- Directed by: Myron J. Gold
- Written by: Myron J. Gold
- Produced by: Myron J. Gold
- Starring: Donald Pleasence Yvonne Furneaux June Wilkinson Aldo Ray
- Cinematography: Miguel Garzón
- Music by: Ronald Stein
- Production companies: Tillie Productions S.A. Filmier
- Release date: 1984;
- Running time: 100 minutes
- Countries: United States; Mexico; UK;
- Language: English

= Frankenstein's Great Aunt Tillie =

Frankenstein's Great Aunt Tillie is a 1984 comedy film about Frankenstein that is set in Transylvania.

June Wilkinson, who had a part in the film, was interviewed in the book Screen Sirens Scream! about her role.
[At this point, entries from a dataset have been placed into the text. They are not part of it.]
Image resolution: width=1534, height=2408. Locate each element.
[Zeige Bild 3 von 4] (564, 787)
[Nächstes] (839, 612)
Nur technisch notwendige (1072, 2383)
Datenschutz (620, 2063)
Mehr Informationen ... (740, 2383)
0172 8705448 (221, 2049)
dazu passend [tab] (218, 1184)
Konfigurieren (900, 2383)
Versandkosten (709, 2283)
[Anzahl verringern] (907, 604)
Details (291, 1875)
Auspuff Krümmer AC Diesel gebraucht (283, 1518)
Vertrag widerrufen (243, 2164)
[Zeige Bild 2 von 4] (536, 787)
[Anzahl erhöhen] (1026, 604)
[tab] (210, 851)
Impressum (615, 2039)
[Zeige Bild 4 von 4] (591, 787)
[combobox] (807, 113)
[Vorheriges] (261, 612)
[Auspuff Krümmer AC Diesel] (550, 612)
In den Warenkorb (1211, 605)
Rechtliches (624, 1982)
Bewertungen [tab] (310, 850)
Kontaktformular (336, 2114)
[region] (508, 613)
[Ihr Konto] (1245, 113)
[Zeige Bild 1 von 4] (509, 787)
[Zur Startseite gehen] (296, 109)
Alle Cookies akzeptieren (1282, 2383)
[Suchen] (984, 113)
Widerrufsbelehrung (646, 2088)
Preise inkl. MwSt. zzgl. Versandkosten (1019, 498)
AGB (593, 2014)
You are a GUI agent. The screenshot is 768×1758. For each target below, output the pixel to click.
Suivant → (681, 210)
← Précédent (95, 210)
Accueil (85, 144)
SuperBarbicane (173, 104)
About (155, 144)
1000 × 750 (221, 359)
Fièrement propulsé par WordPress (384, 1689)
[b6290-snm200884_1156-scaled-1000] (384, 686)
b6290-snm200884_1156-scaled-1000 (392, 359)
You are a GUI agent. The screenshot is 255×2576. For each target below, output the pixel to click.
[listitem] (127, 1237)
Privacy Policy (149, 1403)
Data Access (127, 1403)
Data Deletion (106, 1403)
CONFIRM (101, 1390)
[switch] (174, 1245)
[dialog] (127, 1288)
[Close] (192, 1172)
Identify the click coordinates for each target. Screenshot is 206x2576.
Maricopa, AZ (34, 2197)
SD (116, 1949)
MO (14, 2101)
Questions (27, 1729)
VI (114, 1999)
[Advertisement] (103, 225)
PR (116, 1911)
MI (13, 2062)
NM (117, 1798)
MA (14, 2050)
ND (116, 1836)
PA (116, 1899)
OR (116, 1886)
The film's music was written about in the book Musique fantastique.

==Plot==
Castle Frankenstein has been empty for years and the local council is planning to repossess it, when the Frankenstein family return, seeking to find hidden treasure, and to re-animate the Frankenstein monster.

==Cast==
- Victor Frankenstein / Old Baron Frankenstein - Donald Pleasence
- Matilda 'Tillie' Frankenstein - Yvonne Furneaux
- Randy - June Wilkinson
- The Monster - Miguel Angel Fuentes
- Bürgermeister - Aldo Ray
- Clara - Zsa Zsa Gabor
- Grocer Schnitt - Rod Colbin
- Police Superintendent Schwerbaum - Chandler Garrison
- Banker Schlockmocker - Phil Leeds
- Lawyer Schnabel - Garnett Smith
- Judge Edelweiss - Ken Smith
- Secretary Gudrun Geduldig - Karen Haber
- Feldwebel Erstarren - Edgar Vivar
- Big Black Bill (as Borolas) - Joaquín García Vargas

==Critical reception==
The Bloody Pit of Horror wrote, "I literally cringe at the thought of ever stumbling across something as bad as this in the future. To make it worse, the damn thing goes on forever."